> GIVEN INFORMATION:
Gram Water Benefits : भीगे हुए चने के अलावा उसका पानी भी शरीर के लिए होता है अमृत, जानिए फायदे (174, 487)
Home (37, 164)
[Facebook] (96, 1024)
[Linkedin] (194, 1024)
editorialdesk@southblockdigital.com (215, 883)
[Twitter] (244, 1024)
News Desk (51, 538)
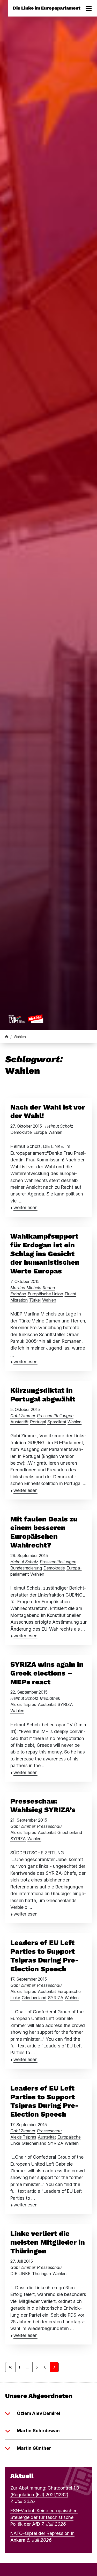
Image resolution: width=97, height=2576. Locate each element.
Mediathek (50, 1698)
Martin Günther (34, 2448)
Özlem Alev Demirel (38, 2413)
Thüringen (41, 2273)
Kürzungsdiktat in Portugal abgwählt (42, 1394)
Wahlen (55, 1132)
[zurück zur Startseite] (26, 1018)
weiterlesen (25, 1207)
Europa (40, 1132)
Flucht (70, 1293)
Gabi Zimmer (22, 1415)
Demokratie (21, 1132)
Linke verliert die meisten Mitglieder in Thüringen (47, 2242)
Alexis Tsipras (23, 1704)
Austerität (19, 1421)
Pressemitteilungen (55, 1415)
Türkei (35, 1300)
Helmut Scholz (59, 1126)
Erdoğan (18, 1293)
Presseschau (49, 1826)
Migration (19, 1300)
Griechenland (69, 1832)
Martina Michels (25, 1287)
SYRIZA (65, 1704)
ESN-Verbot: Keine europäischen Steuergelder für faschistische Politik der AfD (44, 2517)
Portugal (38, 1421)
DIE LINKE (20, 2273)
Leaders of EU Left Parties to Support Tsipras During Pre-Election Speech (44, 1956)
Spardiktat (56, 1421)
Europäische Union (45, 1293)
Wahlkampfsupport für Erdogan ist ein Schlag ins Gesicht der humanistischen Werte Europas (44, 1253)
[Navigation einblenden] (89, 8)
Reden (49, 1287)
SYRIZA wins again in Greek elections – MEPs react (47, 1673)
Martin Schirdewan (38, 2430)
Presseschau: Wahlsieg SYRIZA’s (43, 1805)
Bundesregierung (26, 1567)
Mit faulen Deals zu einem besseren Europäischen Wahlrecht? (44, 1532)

...

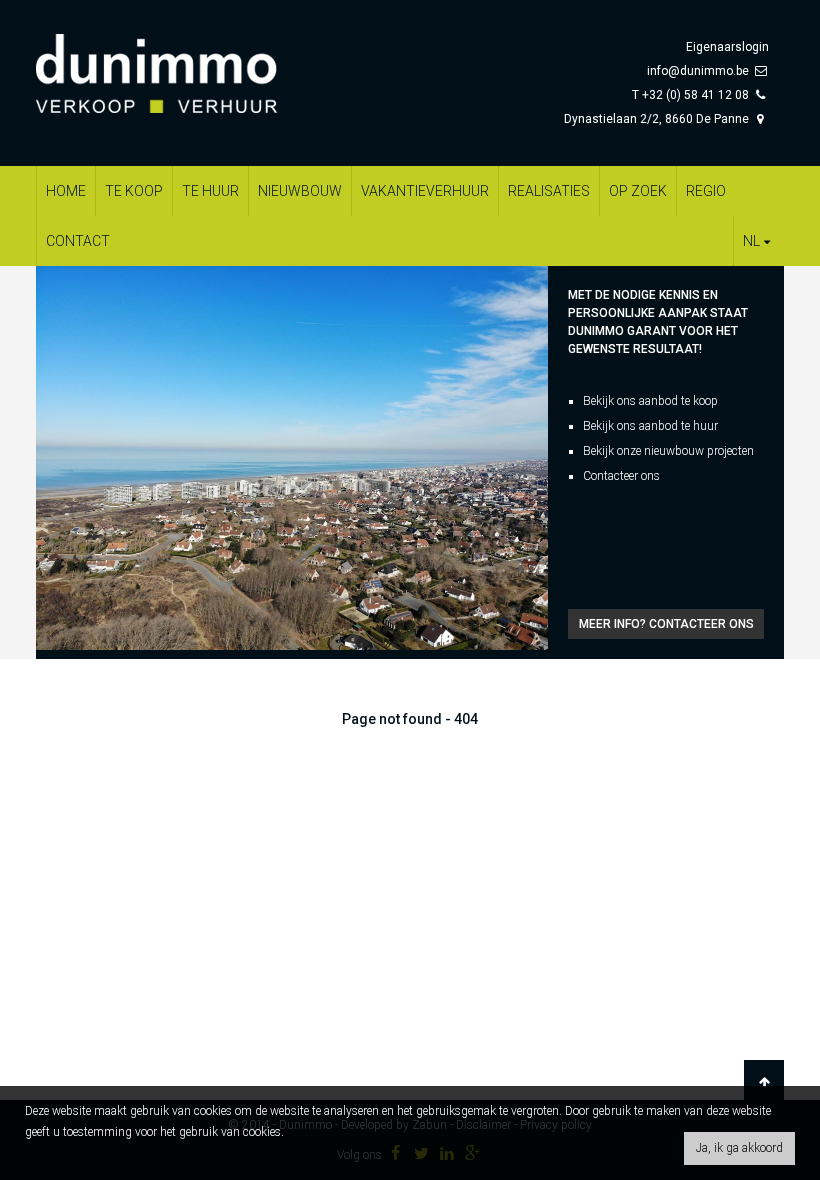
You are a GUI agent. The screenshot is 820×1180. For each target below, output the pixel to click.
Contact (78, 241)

> AIM OF THE TASK: Look over the listing above and copy each line that contains "Portugal".

> EXPECTED ANSWER:
Kürzungsdiktat in Portugal abgwählt (42, 1394)
Portugal (38, 1421)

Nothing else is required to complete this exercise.